Come intervenire per vivere serenamente la maternità?
La terapia d’elezione per il disturbo ossessivo compulsivo è basata sull’approccio cognitivo comportamentale, la cui efficacia è stata ampiamente studiata. Consiste in un lavoro collaborativo con la paziente che viene aiutata a comprendere quali sono i fattori dai quali deriva il disturbo, ciò che lo alimenta e lo mantiene. Vengono forniti strumenti e tecniche che permettono di uscire dal circolo vizioso tipico del DOC, che diventeranno parte del bagaglio personale in caso di future ricadute. Nello specifico, il lavoro cognitivo si basa in parte sulla ristrutturazione dei dubbi ossessivi (quando vi è catastrofizzazione e sovrastima della responsabilità) e in parte sulla loro accettazione, perché i pensieri ossessivi sono dubbi che ognuno di noi può avere (chiunque di fronte ad un bambino che piange incessantemente può aver pensato “non ce la faccio più lo strozzerei!”), ciò che fa la differenza è come li valutiamo. Mentre il lavoro comportamentale consiste nell’esporsi gradualmente alle proprie maggiori paure, tollerando l’ansia o il disagio (grazie a tecniche specifiche) che ne scaturiscono.

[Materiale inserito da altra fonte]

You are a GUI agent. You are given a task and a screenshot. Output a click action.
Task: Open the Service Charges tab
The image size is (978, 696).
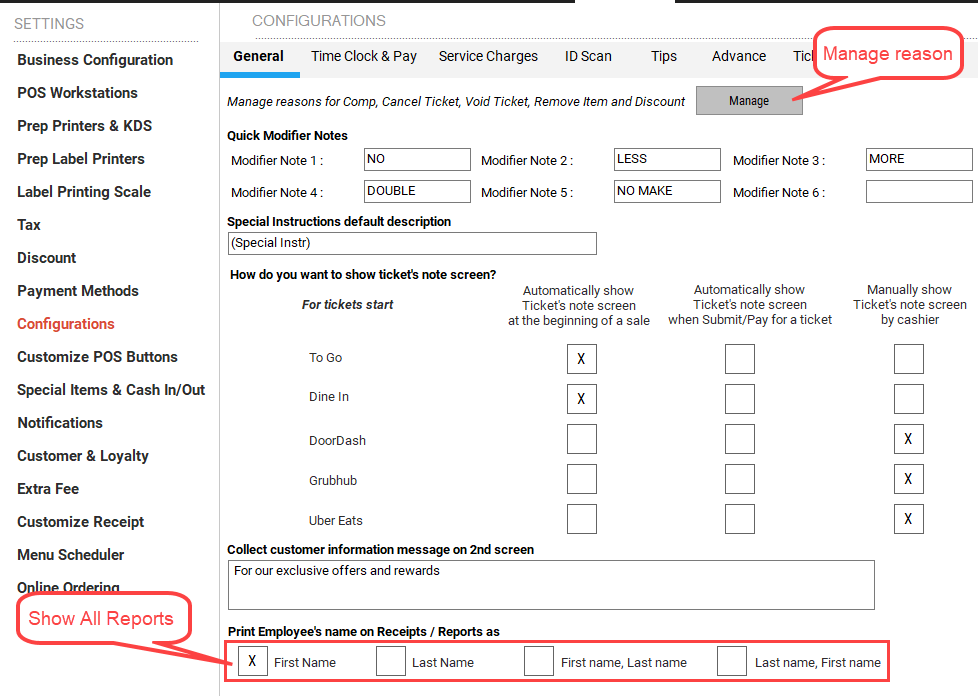pos(488,56)
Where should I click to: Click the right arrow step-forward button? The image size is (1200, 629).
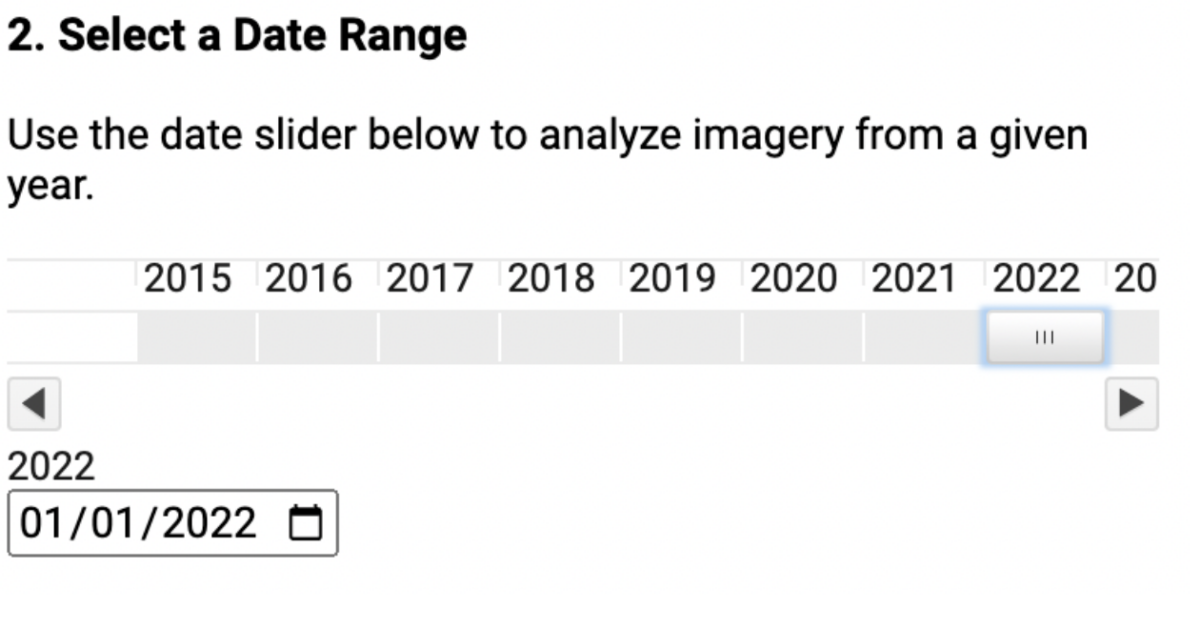pos(1131,403)
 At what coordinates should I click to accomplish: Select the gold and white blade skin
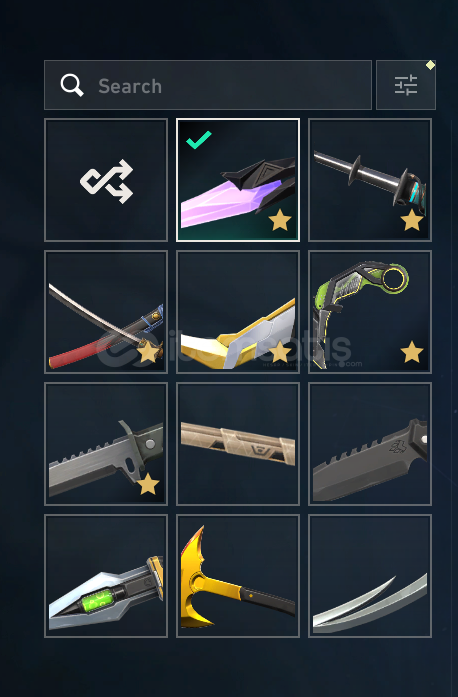pyautogui.click(x=238, y=312)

Il punto di arrivo riguarda l’accettazione di tali pensieri o immagini, senza che vengano valutati catastroficamente, ma come esperienze cognitive che tutti noi abbiamo avuto, ma che per il solo fatto di averle avute non significa che siamo o saremo delle cattive mamme.

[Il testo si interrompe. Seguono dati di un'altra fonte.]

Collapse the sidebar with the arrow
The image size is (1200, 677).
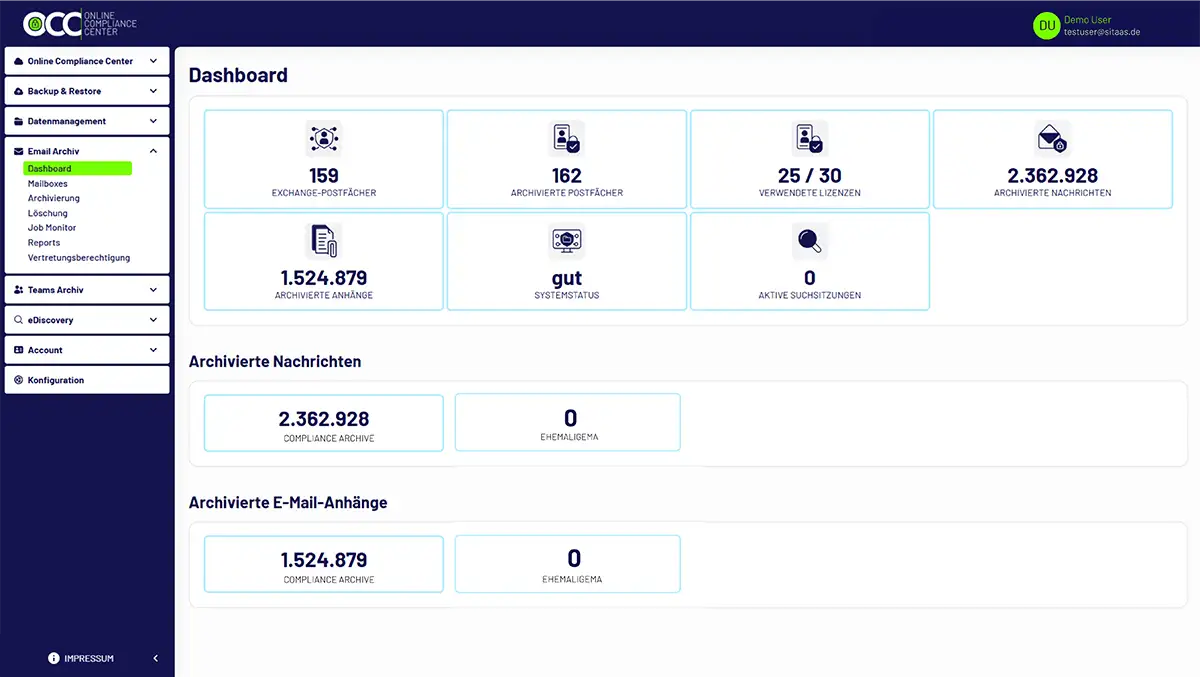[x=155, y=658]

Come si devono comportare i familiari?
Rimanere emotivamente vicino alla neomamma è fondamentale affinché non si senta sola, schiacciata dalle responsabilità e dallo stress. Ma questo supporto non deve coincidere con una collusione al disturbo: dare troppe rassicurazioni, sostituirsi o aiutare nello svolgere le compulsioni (lavare i vestiti, gli oggetti, pregare insieme), sono tutti comportamenti controproducenti che favoriscono il mantenimento del circolo vizioso del disturbo. Inoltre la critica e svalutazione per ciò che sta vivendo (“sembri matta a lavare tutto così!” o “stai facendo soffrire il bambino!”) sono inutili atteggiamenti che non fanno altro che aumentare l’autovalutazione negativa secondaria della mamma e favorire stati depressivi. Invece, spronare la persona ad affidarsi ad uno specialista cognitivo comportamentale, sostenerla in questo percorso e seguire le indicazioni date è la cosa migliore da fare per supportare queste persone in un momento già difficile di per sé come la nascita di un figlio e aggravato dall’insorgere del disturbo ossessivo compulsivo.